Given entries: Begin
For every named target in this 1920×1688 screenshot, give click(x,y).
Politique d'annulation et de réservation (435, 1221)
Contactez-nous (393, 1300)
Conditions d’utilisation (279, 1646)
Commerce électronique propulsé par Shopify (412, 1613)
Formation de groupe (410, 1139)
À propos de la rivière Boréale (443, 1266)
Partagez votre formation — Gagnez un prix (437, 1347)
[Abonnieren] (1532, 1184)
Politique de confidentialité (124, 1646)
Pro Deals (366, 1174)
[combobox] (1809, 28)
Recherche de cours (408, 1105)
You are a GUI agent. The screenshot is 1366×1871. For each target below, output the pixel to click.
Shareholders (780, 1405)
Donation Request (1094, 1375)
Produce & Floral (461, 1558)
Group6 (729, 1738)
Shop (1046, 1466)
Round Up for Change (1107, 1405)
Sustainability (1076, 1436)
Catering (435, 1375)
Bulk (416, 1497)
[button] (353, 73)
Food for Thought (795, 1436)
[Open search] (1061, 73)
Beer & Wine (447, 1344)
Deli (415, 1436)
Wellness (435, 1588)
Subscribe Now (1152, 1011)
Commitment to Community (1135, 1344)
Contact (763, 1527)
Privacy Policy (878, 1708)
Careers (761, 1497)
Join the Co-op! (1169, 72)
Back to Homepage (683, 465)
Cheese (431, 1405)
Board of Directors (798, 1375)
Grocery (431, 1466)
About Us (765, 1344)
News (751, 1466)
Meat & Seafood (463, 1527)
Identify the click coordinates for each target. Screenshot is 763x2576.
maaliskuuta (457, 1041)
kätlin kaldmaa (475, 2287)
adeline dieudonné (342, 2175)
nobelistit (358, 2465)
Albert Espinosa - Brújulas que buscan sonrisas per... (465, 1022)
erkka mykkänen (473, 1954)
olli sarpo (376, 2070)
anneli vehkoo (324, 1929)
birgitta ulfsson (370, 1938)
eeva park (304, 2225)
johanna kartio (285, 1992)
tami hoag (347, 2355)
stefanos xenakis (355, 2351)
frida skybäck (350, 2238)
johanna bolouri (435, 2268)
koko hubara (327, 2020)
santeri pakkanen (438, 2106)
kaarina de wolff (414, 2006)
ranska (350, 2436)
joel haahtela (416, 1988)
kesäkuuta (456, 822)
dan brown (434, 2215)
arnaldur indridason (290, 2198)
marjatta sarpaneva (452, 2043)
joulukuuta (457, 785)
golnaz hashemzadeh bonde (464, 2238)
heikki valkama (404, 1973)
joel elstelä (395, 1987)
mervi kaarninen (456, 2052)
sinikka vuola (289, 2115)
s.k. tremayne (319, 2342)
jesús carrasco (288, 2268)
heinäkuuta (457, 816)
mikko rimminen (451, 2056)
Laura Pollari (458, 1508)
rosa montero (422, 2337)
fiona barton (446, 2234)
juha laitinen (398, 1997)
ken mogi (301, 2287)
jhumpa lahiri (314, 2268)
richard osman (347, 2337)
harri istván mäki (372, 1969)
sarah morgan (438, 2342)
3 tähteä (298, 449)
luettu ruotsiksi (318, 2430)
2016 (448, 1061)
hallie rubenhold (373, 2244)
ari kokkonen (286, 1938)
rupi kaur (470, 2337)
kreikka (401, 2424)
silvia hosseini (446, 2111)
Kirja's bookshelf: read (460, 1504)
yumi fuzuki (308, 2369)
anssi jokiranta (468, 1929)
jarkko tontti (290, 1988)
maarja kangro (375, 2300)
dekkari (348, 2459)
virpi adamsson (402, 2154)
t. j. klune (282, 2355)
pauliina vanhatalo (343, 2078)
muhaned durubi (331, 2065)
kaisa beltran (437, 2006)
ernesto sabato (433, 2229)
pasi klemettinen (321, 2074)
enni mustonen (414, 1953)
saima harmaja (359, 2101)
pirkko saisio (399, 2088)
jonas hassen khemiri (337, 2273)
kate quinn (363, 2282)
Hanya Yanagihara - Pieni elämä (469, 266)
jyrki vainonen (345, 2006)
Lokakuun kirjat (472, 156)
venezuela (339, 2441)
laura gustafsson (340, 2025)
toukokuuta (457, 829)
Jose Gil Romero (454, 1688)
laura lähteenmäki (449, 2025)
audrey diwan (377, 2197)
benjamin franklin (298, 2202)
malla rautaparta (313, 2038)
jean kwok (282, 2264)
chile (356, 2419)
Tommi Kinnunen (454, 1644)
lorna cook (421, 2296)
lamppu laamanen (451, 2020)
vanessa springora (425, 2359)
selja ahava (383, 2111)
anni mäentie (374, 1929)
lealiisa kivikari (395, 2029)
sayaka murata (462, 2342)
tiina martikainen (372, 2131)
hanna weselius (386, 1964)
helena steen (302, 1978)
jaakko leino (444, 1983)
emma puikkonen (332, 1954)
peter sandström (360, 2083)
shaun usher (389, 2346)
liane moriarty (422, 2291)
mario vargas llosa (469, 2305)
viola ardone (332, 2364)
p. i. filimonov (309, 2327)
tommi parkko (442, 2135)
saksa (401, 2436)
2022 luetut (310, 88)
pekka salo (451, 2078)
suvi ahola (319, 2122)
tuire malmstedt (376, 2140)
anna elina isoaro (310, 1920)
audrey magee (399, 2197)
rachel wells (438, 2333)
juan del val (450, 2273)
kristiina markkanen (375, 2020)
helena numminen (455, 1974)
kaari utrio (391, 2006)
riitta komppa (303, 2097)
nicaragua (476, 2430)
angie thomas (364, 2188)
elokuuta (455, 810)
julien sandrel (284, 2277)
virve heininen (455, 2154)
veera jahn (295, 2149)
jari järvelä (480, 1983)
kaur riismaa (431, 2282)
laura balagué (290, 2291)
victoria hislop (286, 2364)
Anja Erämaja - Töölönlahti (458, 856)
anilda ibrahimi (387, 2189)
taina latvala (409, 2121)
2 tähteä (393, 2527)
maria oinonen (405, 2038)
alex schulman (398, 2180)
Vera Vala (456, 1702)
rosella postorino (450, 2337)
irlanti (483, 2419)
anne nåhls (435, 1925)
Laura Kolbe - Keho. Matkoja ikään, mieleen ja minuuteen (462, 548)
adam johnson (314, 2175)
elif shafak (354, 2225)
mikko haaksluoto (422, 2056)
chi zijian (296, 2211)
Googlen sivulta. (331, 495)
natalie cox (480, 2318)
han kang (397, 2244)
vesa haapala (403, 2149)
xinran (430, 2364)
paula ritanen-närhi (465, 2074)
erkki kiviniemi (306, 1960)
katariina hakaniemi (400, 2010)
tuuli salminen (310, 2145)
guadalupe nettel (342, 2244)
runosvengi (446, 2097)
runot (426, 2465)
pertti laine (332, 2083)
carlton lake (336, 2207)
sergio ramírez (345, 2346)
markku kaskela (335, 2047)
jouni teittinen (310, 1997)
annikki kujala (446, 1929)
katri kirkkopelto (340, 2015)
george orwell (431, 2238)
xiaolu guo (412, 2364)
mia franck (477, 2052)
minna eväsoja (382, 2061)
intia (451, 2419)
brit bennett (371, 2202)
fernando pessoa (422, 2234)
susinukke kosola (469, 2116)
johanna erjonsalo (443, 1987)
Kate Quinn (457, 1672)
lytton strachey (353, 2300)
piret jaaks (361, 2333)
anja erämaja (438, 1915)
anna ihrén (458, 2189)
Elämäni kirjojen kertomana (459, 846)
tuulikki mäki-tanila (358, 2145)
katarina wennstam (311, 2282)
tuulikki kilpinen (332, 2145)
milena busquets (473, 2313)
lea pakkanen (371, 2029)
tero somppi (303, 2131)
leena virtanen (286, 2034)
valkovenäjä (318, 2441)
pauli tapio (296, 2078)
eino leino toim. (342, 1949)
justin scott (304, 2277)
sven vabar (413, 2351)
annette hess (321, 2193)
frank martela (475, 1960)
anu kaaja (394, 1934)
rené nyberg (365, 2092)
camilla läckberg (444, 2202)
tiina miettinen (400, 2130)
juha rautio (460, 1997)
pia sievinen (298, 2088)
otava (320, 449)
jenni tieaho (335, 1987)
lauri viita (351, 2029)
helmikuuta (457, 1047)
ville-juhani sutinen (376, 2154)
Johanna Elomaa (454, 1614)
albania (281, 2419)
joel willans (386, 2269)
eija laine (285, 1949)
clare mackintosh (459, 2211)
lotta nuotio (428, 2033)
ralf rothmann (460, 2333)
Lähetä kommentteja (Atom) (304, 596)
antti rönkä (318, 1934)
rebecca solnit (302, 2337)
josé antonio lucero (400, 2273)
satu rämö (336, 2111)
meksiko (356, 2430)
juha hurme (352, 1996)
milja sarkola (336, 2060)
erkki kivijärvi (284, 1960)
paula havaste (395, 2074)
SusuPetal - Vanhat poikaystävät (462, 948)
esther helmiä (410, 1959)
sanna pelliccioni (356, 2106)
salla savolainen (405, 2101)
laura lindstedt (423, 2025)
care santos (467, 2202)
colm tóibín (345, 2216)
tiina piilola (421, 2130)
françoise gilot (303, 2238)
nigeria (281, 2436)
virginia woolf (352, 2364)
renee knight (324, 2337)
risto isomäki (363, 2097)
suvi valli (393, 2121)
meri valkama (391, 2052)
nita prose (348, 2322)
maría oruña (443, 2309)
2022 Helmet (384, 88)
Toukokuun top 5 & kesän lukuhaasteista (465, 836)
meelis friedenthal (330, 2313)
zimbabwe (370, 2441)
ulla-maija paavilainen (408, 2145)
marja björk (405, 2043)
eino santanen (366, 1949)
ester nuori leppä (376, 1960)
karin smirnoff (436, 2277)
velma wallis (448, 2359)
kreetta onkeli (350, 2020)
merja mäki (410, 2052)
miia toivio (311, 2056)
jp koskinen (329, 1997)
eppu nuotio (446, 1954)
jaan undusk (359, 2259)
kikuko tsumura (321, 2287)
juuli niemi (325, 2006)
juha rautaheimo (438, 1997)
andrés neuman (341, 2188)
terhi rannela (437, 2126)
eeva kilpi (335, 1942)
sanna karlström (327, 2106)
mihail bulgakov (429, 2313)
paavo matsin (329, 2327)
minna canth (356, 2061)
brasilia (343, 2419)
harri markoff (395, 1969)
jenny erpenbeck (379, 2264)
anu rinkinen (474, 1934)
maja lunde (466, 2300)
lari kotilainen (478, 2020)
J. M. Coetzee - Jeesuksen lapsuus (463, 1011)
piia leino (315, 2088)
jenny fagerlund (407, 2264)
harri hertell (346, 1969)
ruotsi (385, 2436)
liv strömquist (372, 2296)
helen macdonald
Given entries: End
_About this exercise_
Give the count of lines in the entries above that hold the word "leino", with no other words.

_Final answer_
3